As Rep. Phil Roe (R-TN) stated during a House Committee on Education and the Workforce markup of the resolution, “We agree that retirement advisors should serve their clients’ best interests … The problem lies in how the department thinks we should do that.” Unfortunately, the administration’s flawed approach will hurt the very people they purport to help. Here’s how:
- Make it harder for low- and middle-income families to save for retirement. Costly new mandates and burdensome regulations imposed on financial advisors will drive up the cost of retirement advice. As a result, those who need the most help planning for retirement—low- and middle-income families—may no longer be able to afford any advice at all.
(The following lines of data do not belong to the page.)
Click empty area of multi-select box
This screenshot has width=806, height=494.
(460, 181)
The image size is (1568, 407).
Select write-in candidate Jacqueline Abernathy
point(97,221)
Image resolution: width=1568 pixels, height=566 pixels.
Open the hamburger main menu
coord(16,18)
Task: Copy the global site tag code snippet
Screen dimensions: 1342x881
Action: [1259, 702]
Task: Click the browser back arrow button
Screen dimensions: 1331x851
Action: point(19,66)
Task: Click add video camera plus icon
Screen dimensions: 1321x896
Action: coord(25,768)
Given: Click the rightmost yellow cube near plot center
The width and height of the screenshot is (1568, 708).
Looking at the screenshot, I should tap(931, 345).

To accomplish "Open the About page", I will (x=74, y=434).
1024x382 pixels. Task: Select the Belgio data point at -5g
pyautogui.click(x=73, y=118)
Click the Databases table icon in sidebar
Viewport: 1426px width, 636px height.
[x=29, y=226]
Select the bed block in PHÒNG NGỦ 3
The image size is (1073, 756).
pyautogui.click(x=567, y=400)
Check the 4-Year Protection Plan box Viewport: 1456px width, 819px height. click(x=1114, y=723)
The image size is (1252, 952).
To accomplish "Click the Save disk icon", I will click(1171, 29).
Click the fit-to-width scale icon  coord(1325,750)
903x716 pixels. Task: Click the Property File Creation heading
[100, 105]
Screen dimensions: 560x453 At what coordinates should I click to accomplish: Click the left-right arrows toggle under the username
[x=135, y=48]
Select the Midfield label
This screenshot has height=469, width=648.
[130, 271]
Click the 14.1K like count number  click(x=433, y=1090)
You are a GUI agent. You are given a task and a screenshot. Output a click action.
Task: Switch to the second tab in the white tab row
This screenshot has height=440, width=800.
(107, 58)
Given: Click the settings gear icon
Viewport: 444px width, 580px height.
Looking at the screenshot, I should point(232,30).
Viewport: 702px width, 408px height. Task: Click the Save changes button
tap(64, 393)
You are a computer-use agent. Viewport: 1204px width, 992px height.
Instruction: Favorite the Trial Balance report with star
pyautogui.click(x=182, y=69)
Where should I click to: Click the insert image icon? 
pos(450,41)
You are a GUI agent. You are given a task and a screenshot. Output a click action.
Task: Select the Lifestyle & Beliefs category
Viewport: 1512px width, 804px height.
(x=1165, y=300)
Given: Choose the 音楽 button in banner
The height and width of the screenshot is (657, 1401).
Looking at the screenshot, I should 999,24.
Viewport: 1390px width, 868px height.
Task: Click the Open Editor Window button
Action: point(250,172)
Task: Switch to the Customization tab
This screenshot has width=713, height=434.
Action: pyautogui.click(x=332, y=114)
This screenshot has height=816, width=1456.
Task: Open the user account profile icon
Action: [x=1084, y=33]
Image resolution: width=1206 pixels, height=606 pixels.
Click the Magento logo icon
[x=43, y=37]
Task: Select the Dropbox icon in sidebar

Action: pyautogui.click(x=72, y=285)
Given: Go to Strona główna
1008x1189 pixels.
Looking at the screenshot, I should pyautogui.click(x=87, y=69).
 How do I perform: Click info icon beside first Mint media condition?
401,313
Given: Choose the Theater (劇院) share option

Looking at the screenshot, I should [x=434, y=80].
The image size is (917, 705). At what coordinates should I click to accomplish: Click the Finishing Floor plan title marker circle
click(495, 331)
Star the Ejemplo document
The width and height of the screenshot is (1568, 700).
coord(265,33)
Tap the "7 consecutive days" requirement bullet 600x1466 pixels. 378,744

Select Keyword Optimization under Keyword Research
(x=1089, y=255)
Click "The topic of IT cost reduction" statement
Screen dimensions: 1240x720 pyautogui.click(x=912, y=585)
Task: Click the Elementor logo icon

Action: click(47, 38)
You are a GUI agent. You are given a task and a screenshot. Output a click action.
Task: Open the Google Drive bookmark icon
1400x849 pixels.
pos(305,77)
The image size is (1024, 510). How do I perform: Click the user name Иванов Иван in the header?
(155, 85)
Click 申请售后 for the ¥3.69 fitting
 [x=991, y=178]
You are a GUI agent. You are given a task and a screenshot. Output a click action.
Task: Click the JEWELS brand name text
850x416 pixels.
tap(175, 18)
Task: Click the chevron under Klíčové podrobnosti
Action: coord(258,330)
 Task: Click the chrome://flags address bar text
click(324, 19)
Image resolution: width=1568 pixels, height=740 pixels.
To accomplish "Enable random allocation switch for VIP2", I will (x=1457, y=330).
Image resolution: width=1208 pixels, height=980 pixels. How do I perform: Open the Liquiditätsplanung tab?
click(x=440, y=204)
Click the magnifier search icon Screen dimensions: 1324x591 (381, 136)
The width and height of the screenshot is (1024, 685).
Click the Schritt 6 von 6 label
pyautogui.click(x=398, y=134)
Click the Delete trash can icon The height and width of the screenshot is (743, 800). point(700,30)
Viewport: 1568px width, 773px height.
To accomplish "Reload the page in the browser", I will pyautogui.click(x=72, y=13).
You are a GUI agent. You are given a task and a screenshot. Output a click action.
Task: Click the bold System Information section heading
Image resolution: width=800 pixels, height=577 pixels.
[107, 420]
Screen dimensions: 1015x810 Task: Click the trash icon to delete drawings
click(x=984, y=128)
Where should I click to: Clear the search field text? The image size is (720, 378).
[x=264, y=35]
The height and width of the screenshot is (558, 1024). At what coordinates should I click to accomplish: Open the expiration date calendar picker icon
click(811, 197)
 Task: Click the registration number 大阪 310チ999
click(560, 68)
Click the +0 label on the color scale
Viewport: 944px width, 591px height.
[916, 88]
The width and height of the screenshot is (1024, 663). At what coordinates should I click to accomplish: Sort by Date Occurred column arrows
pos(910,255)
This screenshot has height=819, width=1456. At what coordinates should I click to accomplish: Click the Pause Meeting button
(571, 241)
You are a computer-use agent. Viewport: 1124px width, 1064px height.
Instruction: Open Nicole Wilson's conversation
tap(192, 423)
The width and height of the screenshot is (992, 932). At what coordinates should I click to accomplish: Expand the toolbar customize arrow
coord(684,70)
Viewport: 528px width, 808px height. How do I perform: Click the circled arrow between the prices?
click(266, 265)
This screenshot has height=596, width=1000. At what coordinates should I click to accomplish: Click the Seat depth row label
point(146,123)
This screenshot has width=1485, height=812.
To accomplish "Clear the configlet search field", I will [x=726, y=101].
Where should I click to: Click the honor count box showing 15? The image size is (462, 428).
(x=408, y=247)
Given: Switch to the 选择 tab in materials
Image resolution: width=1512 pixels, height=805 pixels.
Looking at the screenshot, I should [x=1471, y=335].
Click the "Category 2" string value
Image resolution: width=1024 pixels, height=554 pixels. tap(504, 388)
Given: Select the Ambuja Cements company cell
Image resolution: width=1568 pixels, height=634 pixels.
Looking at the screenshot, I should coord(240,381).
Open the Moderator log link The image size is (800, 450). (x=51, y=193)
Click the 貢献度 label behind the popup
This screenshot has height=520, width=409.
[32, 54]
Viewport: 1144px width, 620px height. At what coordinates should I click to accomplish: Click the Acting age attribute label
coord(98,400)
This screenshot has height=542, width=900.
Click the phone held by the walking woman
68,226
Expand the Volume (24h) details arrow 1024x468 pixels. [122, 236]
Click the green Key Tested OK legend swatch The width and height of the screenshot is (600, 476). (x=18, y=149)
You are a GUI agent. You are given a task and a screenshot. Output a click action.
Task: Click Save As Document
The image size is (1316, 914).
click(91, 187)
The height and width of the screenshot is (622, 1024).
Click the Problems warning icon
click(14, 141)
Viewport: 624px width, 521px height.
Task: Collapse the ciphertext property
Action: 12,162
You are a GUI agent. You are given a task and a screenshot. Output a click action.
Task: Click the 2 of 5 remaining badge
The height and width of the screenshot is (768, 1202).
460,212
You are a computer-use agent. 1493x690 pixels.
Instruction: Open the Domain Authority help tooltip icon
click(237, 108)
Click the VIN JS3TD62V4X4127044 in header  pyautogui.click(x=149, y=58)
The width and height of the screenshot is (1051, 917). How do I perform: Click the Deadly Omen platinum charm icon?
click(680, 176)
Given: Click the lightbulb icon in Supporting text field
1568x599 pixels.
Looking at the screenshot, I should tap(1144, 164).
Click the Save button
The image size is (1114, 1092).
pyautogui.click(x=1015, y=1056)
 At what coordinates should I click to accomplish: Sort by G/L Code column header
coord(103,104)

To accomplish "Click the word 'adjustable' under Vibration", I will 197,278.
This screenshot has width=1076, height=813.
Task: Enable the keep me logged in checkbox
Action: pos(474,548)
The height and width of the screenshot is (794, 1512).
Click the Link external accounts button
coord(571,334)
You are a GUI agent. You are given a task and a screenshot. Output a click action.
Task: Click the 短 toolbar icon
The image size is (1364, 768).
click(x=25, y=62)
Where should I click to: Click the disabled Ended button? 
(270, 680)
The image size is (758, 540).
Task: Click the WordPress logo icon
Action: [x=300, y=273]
At a time when 12.3 million Americans hold less than $25,000 in their retirement accounts, we need policies that empower families to save more, not less.
- Restrict the ability of individuals to receive some of the most basic financial advice. The rule severely restricts the advice and educational materials investment professionals can provide. Offering some of the most basic assistance would be much more difficult, including information on rolling over funds from a 401(k) to an IRA.
- Leave many Americans with no choice but to search for financial assistance online. Americans who can no longer afford retirement advice or who lose access to their trusted financial advisor may be forced to fend for themselves and search for the information they need online. But if the administration thinks investors will be satisfied managing their retirement portfolios through online sources, they didn’t check with the American people. A Gallup poll released earlier this year found that most investors would rather have a personal relationship with a trusted financial advisor.
- Create new hurdles for small businesses that will have to pay more to offer their workers retirement options. Small businesses provide nearly half a trillion dollars in retirement savings for 9 million American families. But under this new convoluted regulatory scheme, it will be far more difficult—if not impossible—for them to continue doing so. Many small businesses could be shut out of retirement advice altogether or face significantly higher fees to continue offering their employees savings options. And once again, it’s the workers who depend on those small-employer plans who will be hurt the most.
These are consequences American workers and small businesses simply cannot afford, and they are consequences we can stop before they become reality. Under the
Congressional Review Act, Congress may pass a resolution of disapproval to prevent, with the full force of the law, a federal agency from implementing a rule. Rep. Roe’s resolution to block the fiduciary rule would do just that, and House Democrats should join this important effort. Together, we can block a harmful rule, and get back to advancing
real solutions that will help all Americans access affordable retirement advice and retire with the peace of mind they deserve.